Question

How do I find the equation for this curve in its final position? The graph of \[y=\sin x\] is shifted a distance of \[\dfrac{\pi }{4}\] to the right, reflected in the X-axis, then translated one unit upward.

Answer 1

Hint: We have with us the equation \[y=\sin x\]. We will go step wise here. Firstly, we have our position shifted towards the right by a distance of \[\dfrac{\pi }{4}\], that means we will have the graph with the equation as \[y=\sin \left( x-\dfrac{\pi }{4} \right)\]. Now, it is reflected in the X-axis, that is, now the graph gets shifted to the negative Y-axis direction. Now, when we translate one unit upward, we will add positive 1 to the equation we get.
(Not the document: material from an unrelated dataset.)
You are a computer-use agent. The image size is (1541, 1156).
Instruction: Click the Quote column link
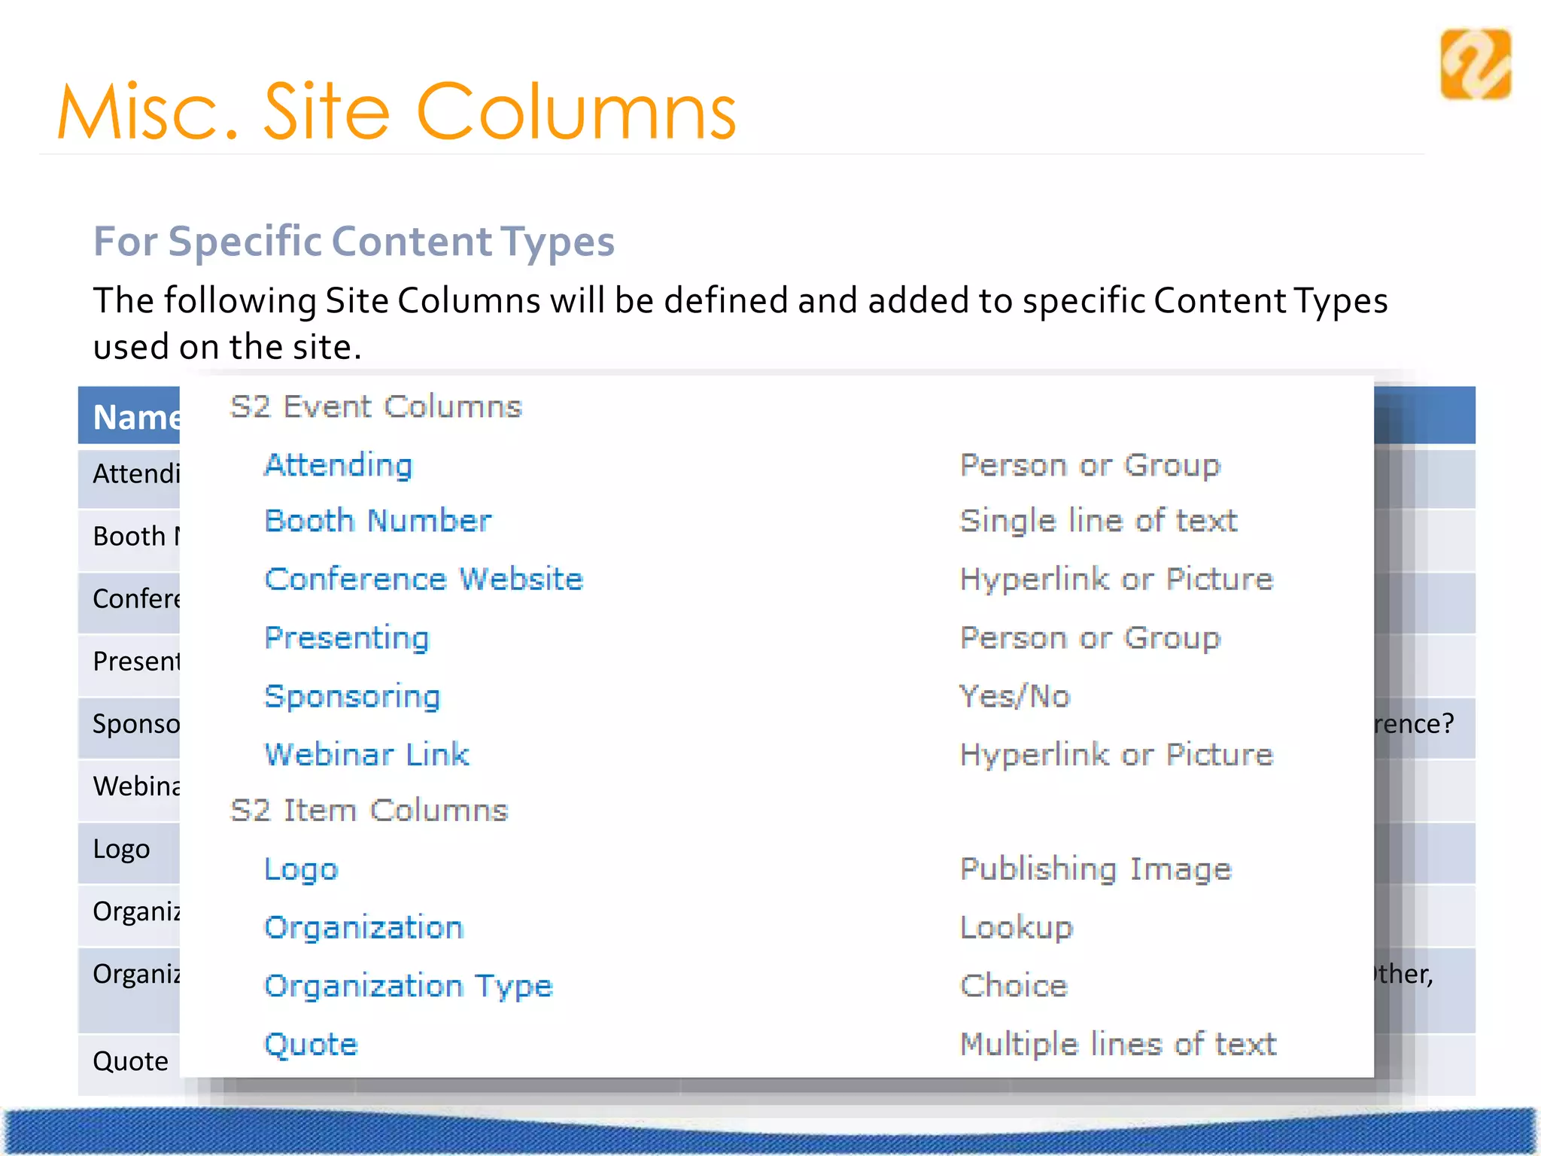(311, 1045)
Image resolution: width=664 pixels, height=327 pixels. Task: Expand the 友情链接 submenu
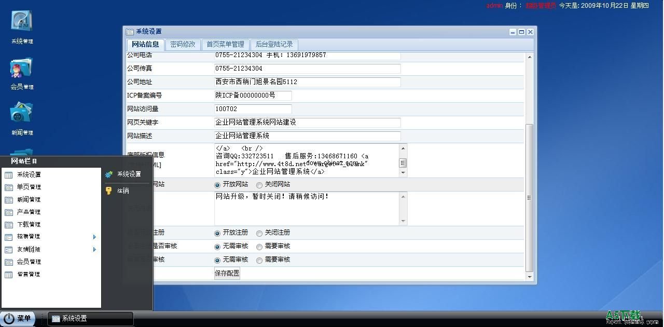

Hence, we will have the equation for the given curve.

Complete step by step answer:
According to the question given to us, we are given an equation of the graph which is, \[y=\sin x\].
Now, we are given certain statements which we have to write in the equation form.
Firstly, we have the equation of the line as,
\[y=\sin x\]-----(1)
Now, the question says that we have shifted the equation to the right by a distance of \[\dfrac{\pi }{4}\]. So, we will subtract x by that many factor, that is, we will have,
\[y=\sin \left( x-\dfrac{\pi }{4} \right)\]-----(2)
Next, we have reflected the given function in the X-axis, so we get the function in the negative Y-axis and so we will multiply the function by -1, and we get the function as,
\[y=-\sin \left( x-\dfrac{\pi }{4} \right)\]----(3)
Next, we have to translate one step or one unit upwards, so we get the function as,
\[y=-\sin \left( x-\dfrac{\pi }{4} \right)+1\]

Therefore, the equation of the curve in the final position is \[y=-\sin \left( x-\dfrac{\pi }{4} \right)+1\].

Note: : In the equation (2), we have moved towards to the right direction yet still we wrote \[x\] as \[x-\dfrac{\pi }{4}\], this is because when we translated the function in the right direction we have already added bits to the \[x\], so in order to plug in a 0, we will naturally have to subtract the bits that we had added.